GARRETT: Good morning Leon.

DELANEY: How are you today?

GARRETT: Im really well thanks.

DELANEY: Thats the way. After the somewhat mixed reception to the white paper on climate change and now todays announcement about the solar subsidy, is the Federal Governments are the Federal Governments environmental credentials in tatters.

GARRETT: Oh no Leon, I dont think so. I think that what weve announced on solar credits is exactly the right thing for the solar industry. It will give it a legislative basis for developing future growth. It takes away the uncertainty that has existed in the past, particularly with the previous government. We had changes to the rebate and the rebate itself, as you know, is now means tests and is fully acquitted. This provides the opportunity for upfront assistance to be given not only to households but also to communities, to business groups, for the new small scale solar systems and it is consistent with the kind of messages that I got when I went around he country from NGOs and from the industry itself about being able to plan with a great degree of certainty for the future. So, given that we have put more solar panels on roofs than any previous government, given that weve got 3000 applications for the National Solar Schools program and that we have got a low interest green home loan scheme coming plus solar credits, this is delivering on solar.

DELANEY: The subsidy when you introduced the means testing for that, again that was a measure that was widely criticised as hindering the expansion of the solar industry and undermining its viability. The industry representatives today seem to be welcoming the change that you have announced as being an improvement but it is still not what they want and the reporting in the press would indicate that individual rebates or individual sums of subsidy will fall, with the Sydney Morning Herald suggesting that someone putting in a solar panel in Sydney is likely to get about $4000 instead of $8000, so how does that help?
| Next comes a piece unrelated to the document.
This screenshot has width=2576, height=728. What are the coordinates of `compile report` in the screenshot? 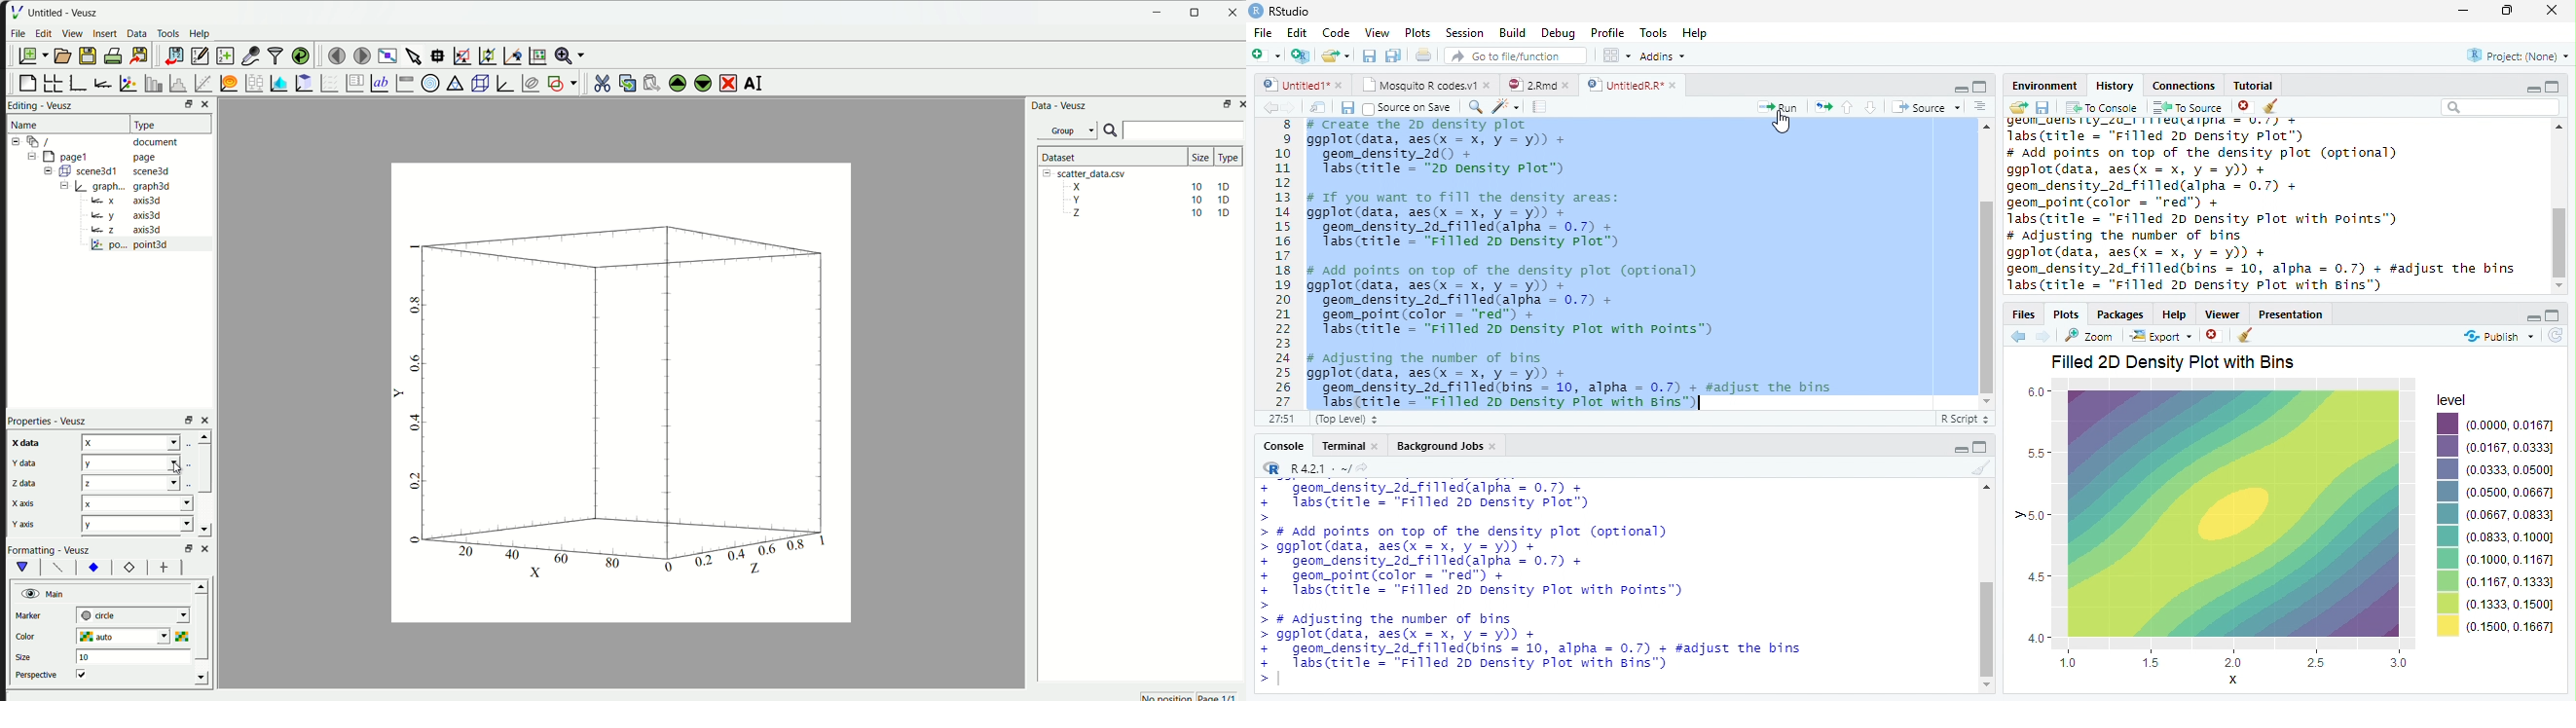 It's located at (1540, 108).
GARRETT: Well firstly on the Sydney Morning Herald, they have got it actually wrong this morning, Leon. It is $7500 and it is a significant delivery of assistance for people to get you know, a renewable system up and running in their house.

On the question of the earlier criticism from the Opposition on the means test decision that the Government took on the rebates, I have got to say here that the Opposition cry out very loud, criticise the Government intensely and get it wrong as well. At the time that Mr Hunt, the Opposition Shadow Minister was jumping out of a plane with a parachute saying that the solar industry was in freefall the actual figures, and they came out in the Estimates Committee hearings, showed that applications for solar panels were heading to an all time high. Look, under the previous Government, when they went to their last budget the applications were around 30 a week, theyre now running close to 1000 a week. We will have doubled the number of panels on roofs over the period of time of 18 months. Originally that was going to be done in eight years.
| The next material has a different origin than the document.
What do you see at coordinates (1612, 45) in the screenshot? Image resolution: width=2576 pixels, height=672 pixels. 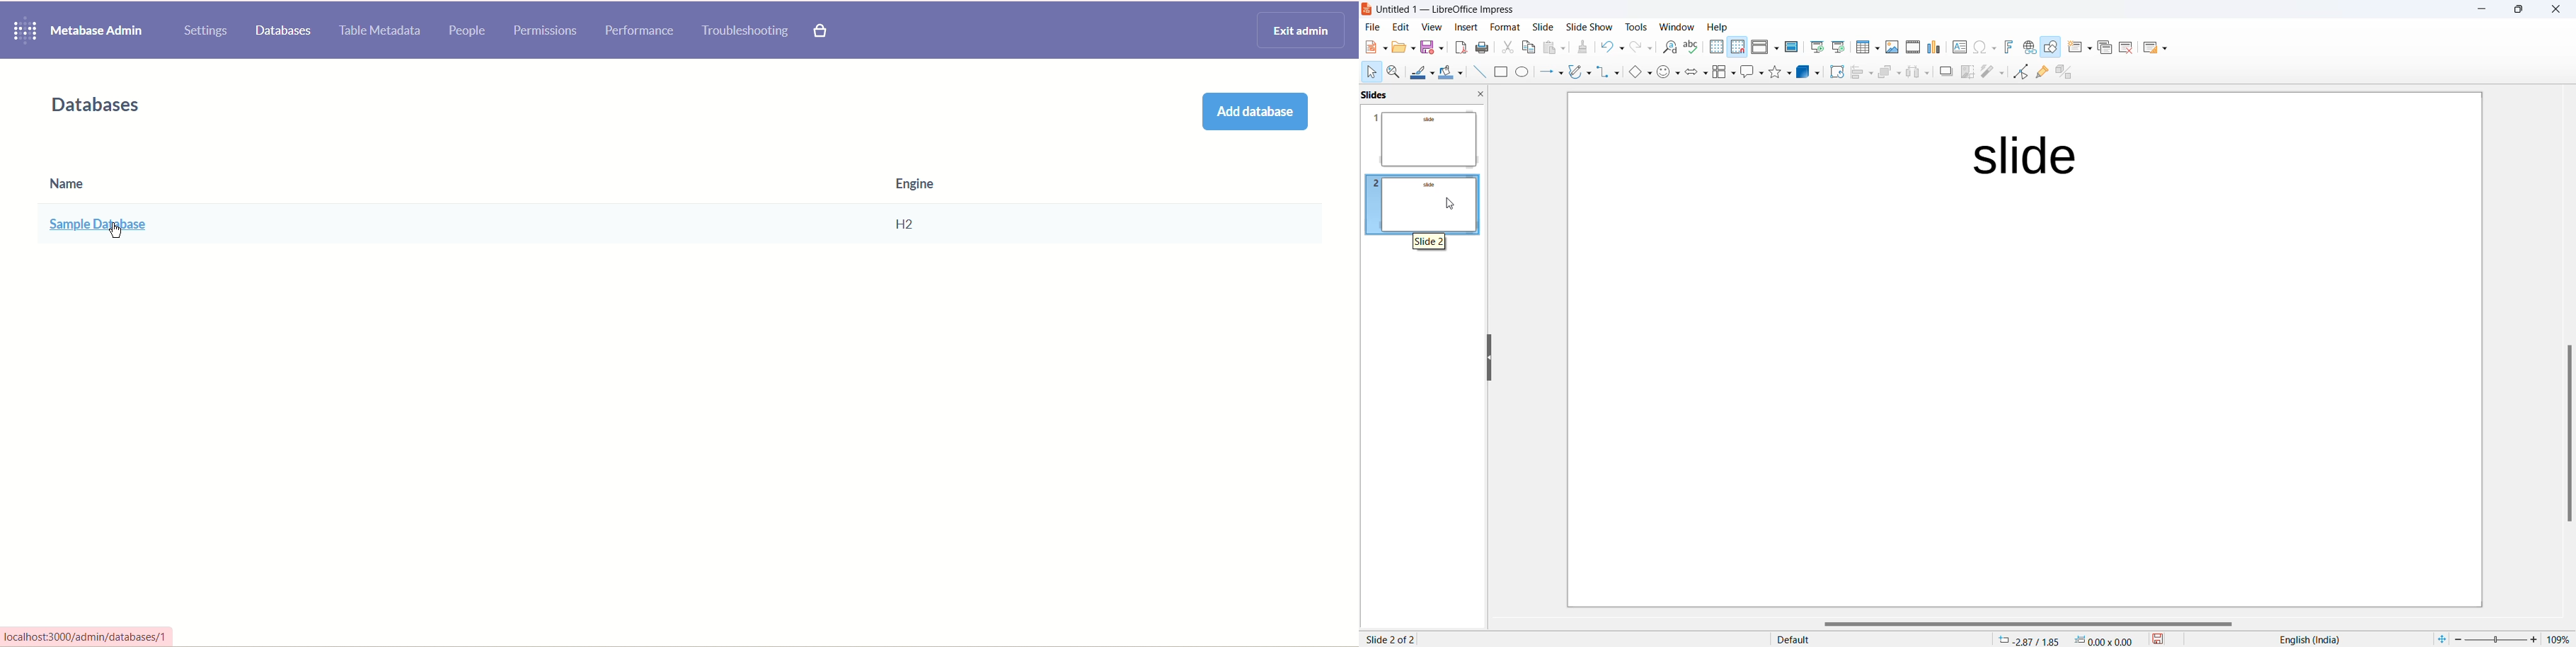 I see `Undo` at bounding box center [1612, 45].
The fact is that if we want to have a sustainable future for renewables in the longer term, we need to make sure that there is a legislative backing, that we have solar credits that operate in a way which weve designed it, in other words it is open to all households, all business, all community groups and given that weve had significant delivery over time but at the same time quite clearly had to bring forward the necessary budgeting for the rebate. This will make sure that they have got long term legislative support for the solar industry.

DELANEY: The suggestion has been made that this particular move, although it will increase the likelihood of individual take up of solar photovoltaic panels in households and small businesses, it reduces the opportunity for investment in larger scale projects.
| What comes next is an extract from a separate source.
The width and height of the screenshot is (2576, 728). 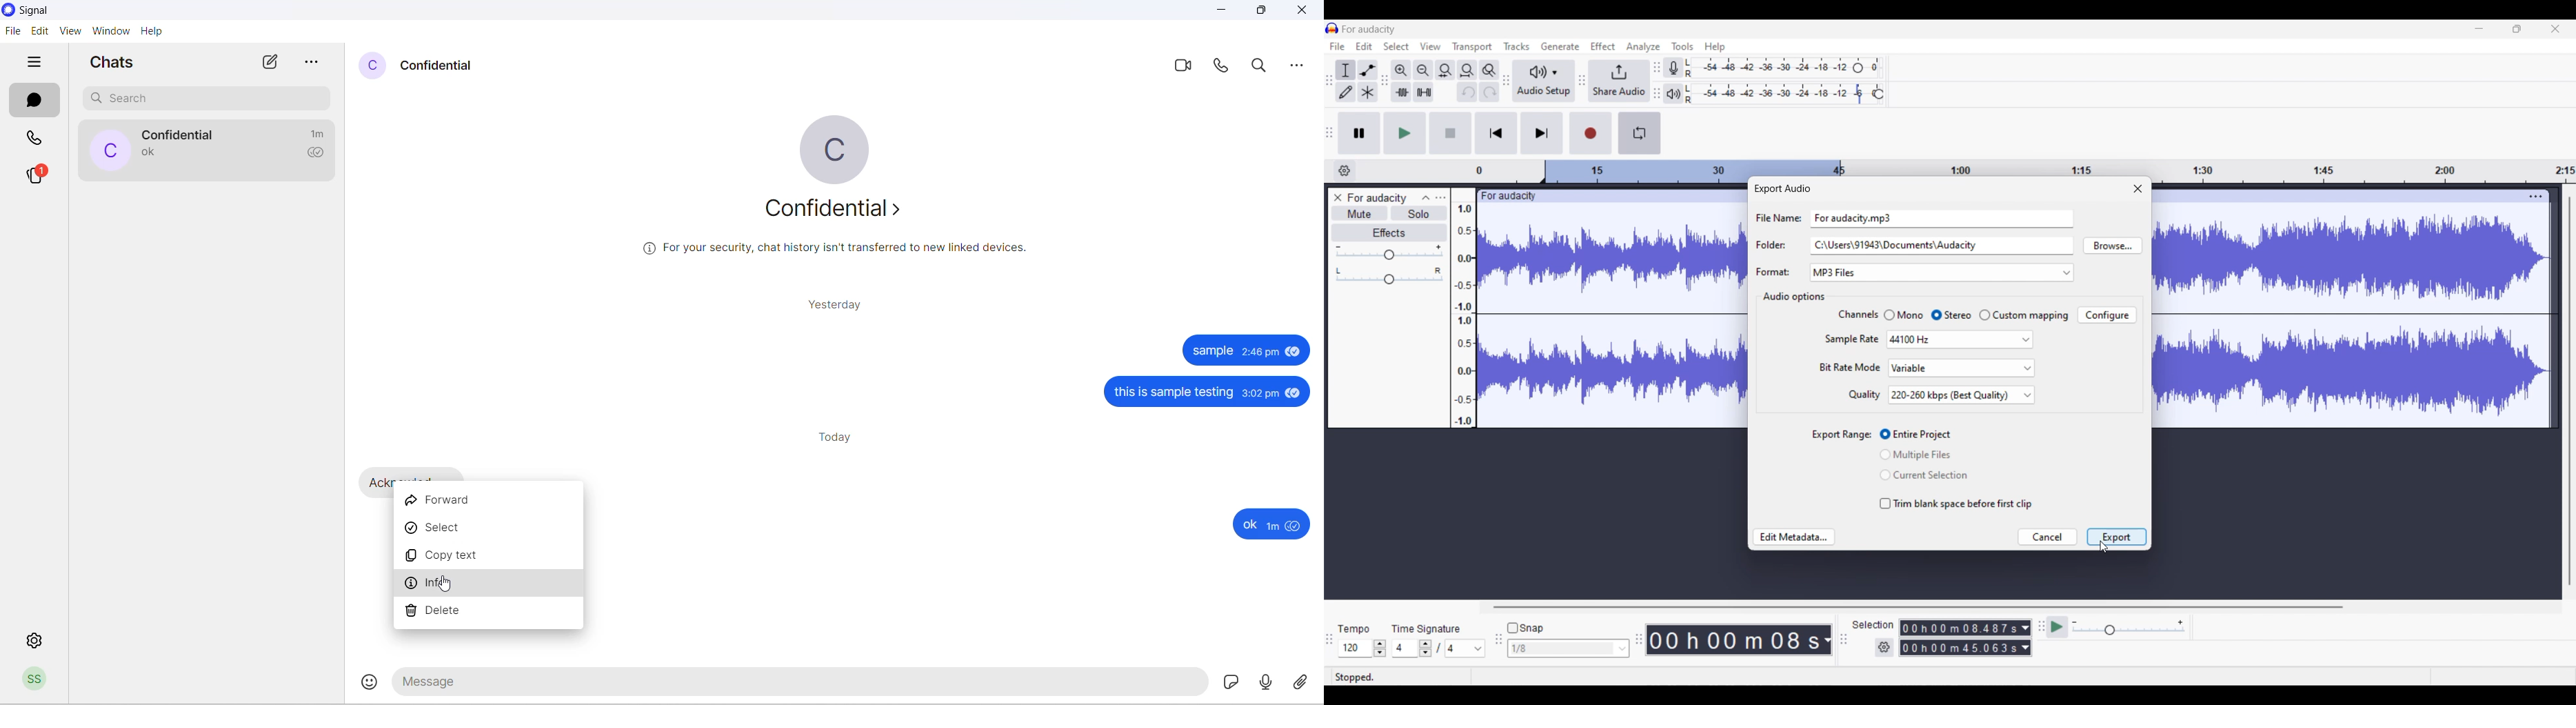 I want to click on Show in smaller tab, so click(x=2517, y=29).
GARRETT: Well again, I think that is wrong. I think that people dont really fully understand the scheme or what we are putting forward. I mean a Renewable Energy Target of 20% renewable energy delivery by 2020 is over four times, or around four times, what was the previous case. And there will be significant, significant opportunities for larger scale renewable projects to drive through the new renewable target. I dont think there is any doubt about that whatsoever. I mean weve also seen the bring forward of the Renewable Energy Fund by the Government so that $500 million Renewable Energy Fund will be brought forward for expensing as well.

There will be more support for solar, by the Government than by any previous Government. There will be more opportunities for the development of the renewable energy industry both through the Renewable Energy Target and also through the bring forward of the $500 million for the Renewable Energy Fund, than at any time in our previous history. And at the same time as that were actually providing an opportunity for people to get the upfront assistance that they need to be able to put in place either a solar system, a wind, small wind turbine, or even a hydro system. And it provides confidence for the industry that in the long term, everybody will be in the mix, wanting to get these renewable systems in their houses. And it provides a sustainable growth path for them to build on.

I mean at the end of the day, mate, it you go onto a website now you can see systems being advertised for about a grand, maybe a little more maybe a little bit less than the rebate. I know that the solar industry doesnt consider itself an industry that in the longer term has to rely on a total rebate subsidy for sustainability. Our intention is to provide a platform for the industry to grow over time and ultimately for it to become competitive with other renewable energy technologies as I am sure it will.

DELANEY: Will the Government be introducing a feed-in tariff for people who are generating their own electricity and the excess is pumped back into the grid. Will they get paid for it?

GARRETT: Well, the Commonwealths view was made clear in the guidelines that we put out, I think last week Leon on that. And that is that there will be guidelines, national guidelines, but there will not be a national feed-in tariff. Feed-in tariffs can and will operate at the state level. Some states will have a kind of feed-in tariff which provides people with that opportunity but it is something which will operate through the jurisdictions and the Commonwealth has put out the guidelines to that effect.

I mean, at the end of the day, our commitment on National Solar Schools - $500 million with a significant component of that for solar low interest green home loans giving people the opportunity to borrow to put the good renewable technologies in their homes including things like solar panels etc, and also the solar credits around $7500 at current levels for the 1.5 kilowatt systems and by doing that providing an overall growth platform for the industry. There will be other measures, such as feed-in tariffs that operate at the state level and also different subsidies that happen at local council level in different states. But the totality of the support that the Rudd Government is giving is larger than any Government has given for the solar industry over time.

DELANEY: Peter Garrett, thanks very much for your time today.